Recently, I asked Ryan Zimmerman, 35, how long it took him to “prepare” for a game with all the therapies, massages, chiropractic procedures, stretching and injury-specific exercises he required to loosen or alleviate his chronically injured heel, back and shoulder, as well as any new dings incurred during a 162-game season.
“Hours, every day,” Zimmerman said, “just to be able to get on the field. And that’s when you’re ‘healthy.’ People have no idea.
“They also don’t want to hear about it. And they shouldn’t have to hear about it,” said Zimmerman, who actually refused to explain or list what he does to get ready that can take two to three hours.
“It’s just part of the game — always has been. We’re well paid,” he said, wryly. “We love the game. We go through it — until we can’t.
“A couple of years after every guy retires, they come back around and tell you how great they feel, how young,” Zimmerman said, laughing. “You think, ‘Yeah, that’s because you just played golf. You aren’t playing pro baseball every day, month after month, anymore.
“Hey, it’s all good,” Zimmerman said. “But we all know.”

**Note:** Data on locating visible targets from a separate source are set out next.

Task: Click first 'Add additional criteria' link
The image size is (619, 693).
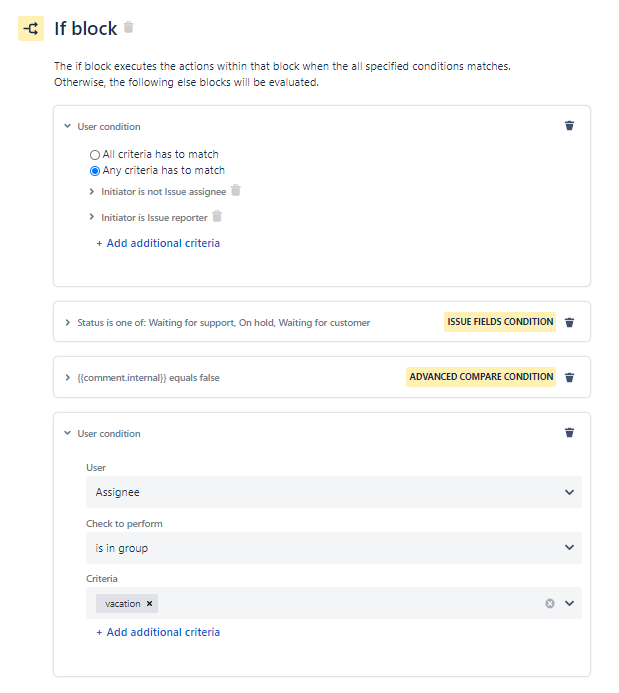Action: [158, 243]
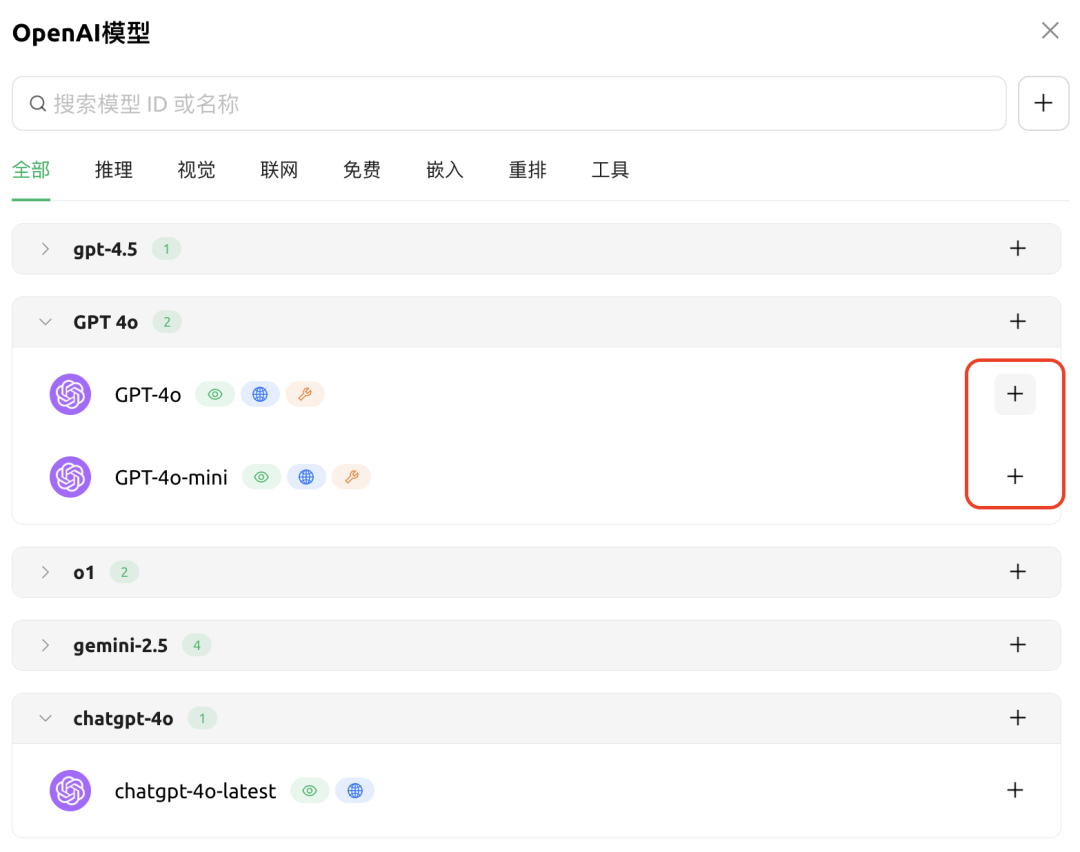1080x852 pixels.
Task: Click the globe icon next to chatgpt-4o-latest
Action: click(355, 790)
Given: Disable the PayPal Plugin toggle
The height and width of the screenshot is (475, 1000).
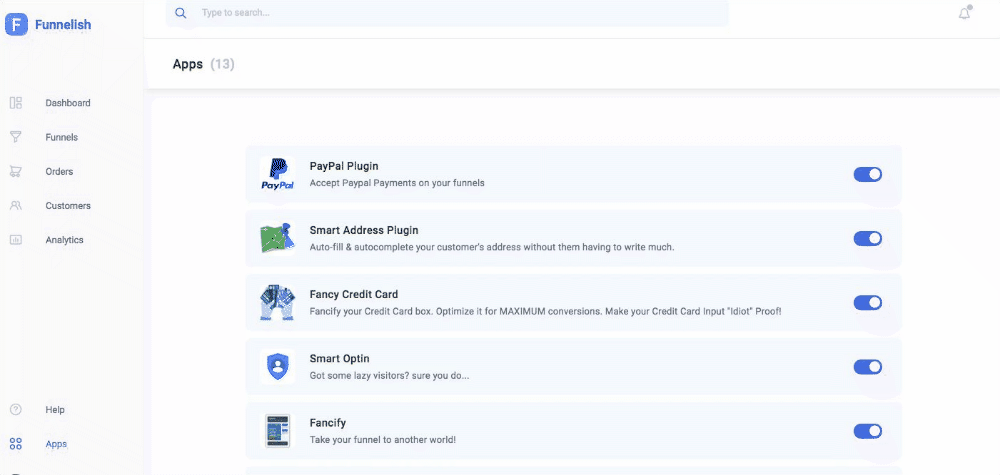Looking at the screenshot, I should (x=867, y=174).
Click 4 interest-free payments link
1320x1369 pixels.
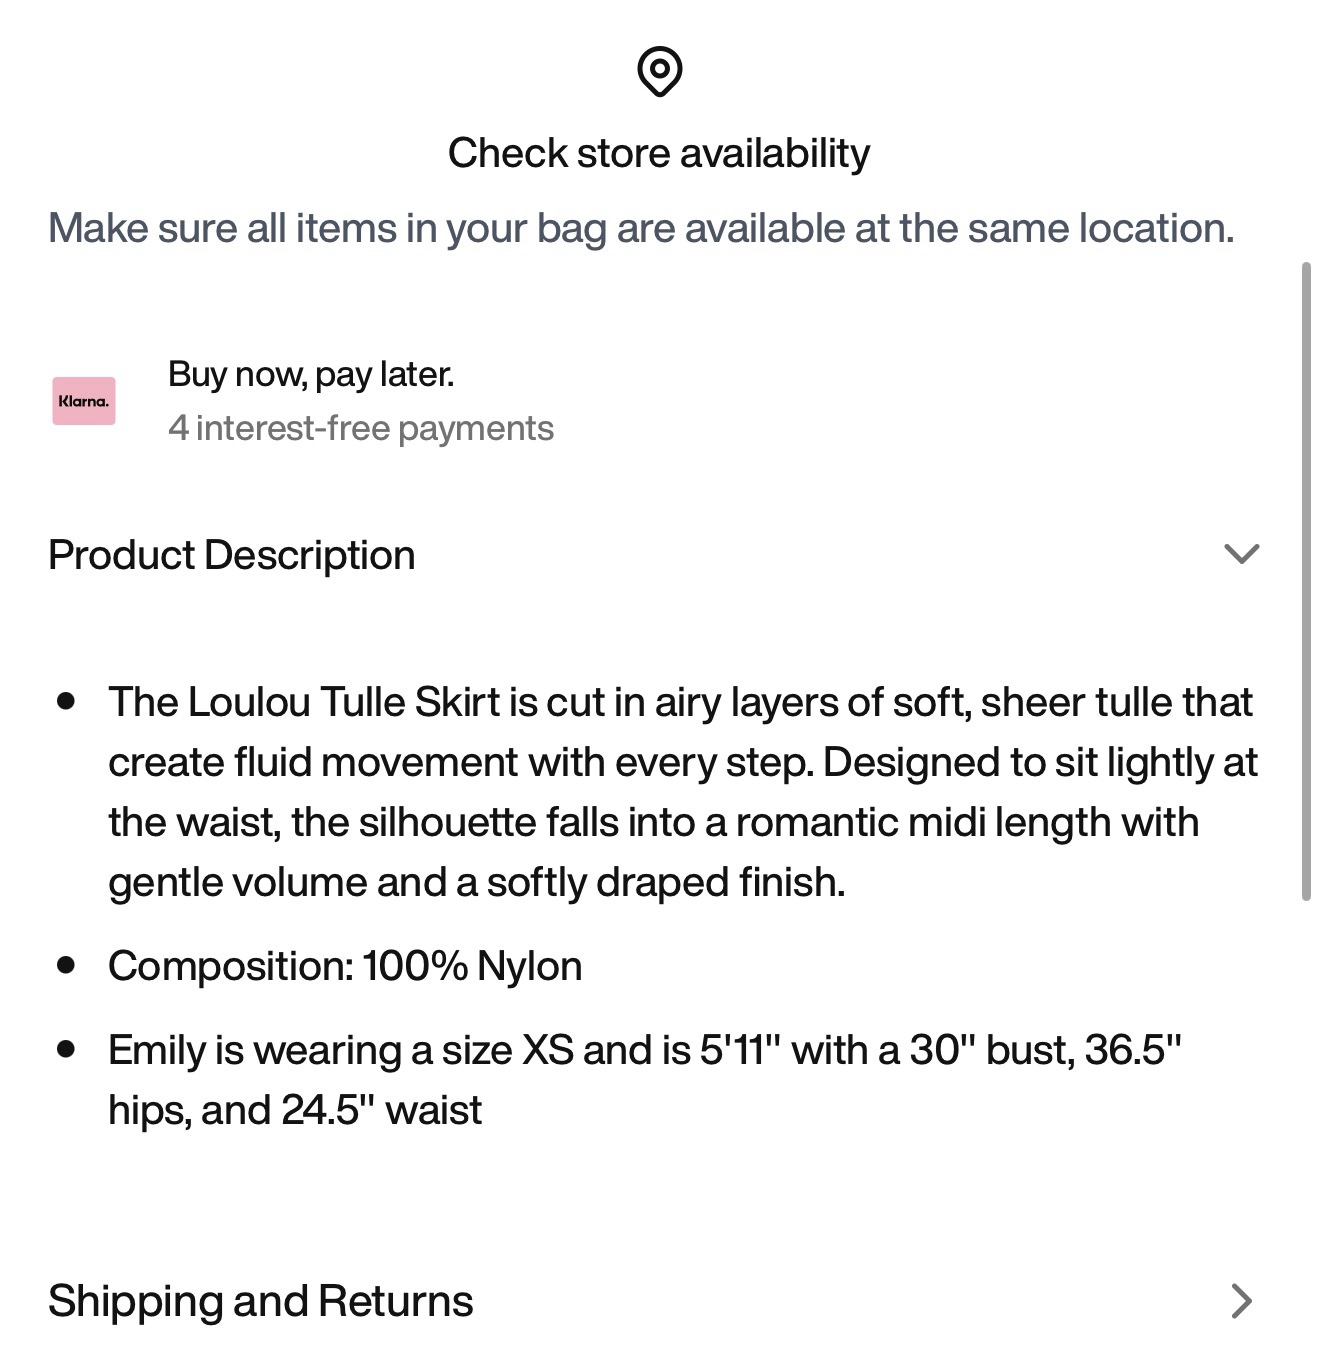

They all know the times, time after time, when Max Scherzer has found a way to post, to pitch a game you probably thought was masterful when he was just trying to get his body to manufacture a facsimile of a pitching motion until more constant rehabilitation could make him slightly better five days later. The act of throwing over 100 pitches at full force, according to doctors, is an injury, in and of itself — you just recover from it in four days, then injure yourself again.
“Thankfully, from what the doctors say, as long as I have no numbness coming down my arms, you don’t actually deal with any serious long-term damage here,” Scherzer said. “. . . But I can’t pick up my arm right now. So I can’t pitch.”
After Game 5, in the Nats’ clubhouse, Scherzer came around a corner, reached into his locker and, in a blink and with no apparent discomfort, sped into his pants and shirt, his right arm working fine as it went over his head. This is no mystery. Cortisone works. It can mask injuries, not heal them and lead to other problems. And by Game 7, if there is one, Scherzer may be back in misery.
But if there is a Game 7, Scherzer will have his spikes on, pacing the dugout, cheering his teammates. Whether he can pitch, and how much, only he will know. But if that day, and that game comes, he won’t be tipping his hand to the Astros. Could he even feel good enough to start Game 7?
“That’s what we’re hoping,” said GM Mike Rizzo, looking something like a cat with bird feathers coming from out of his mouth.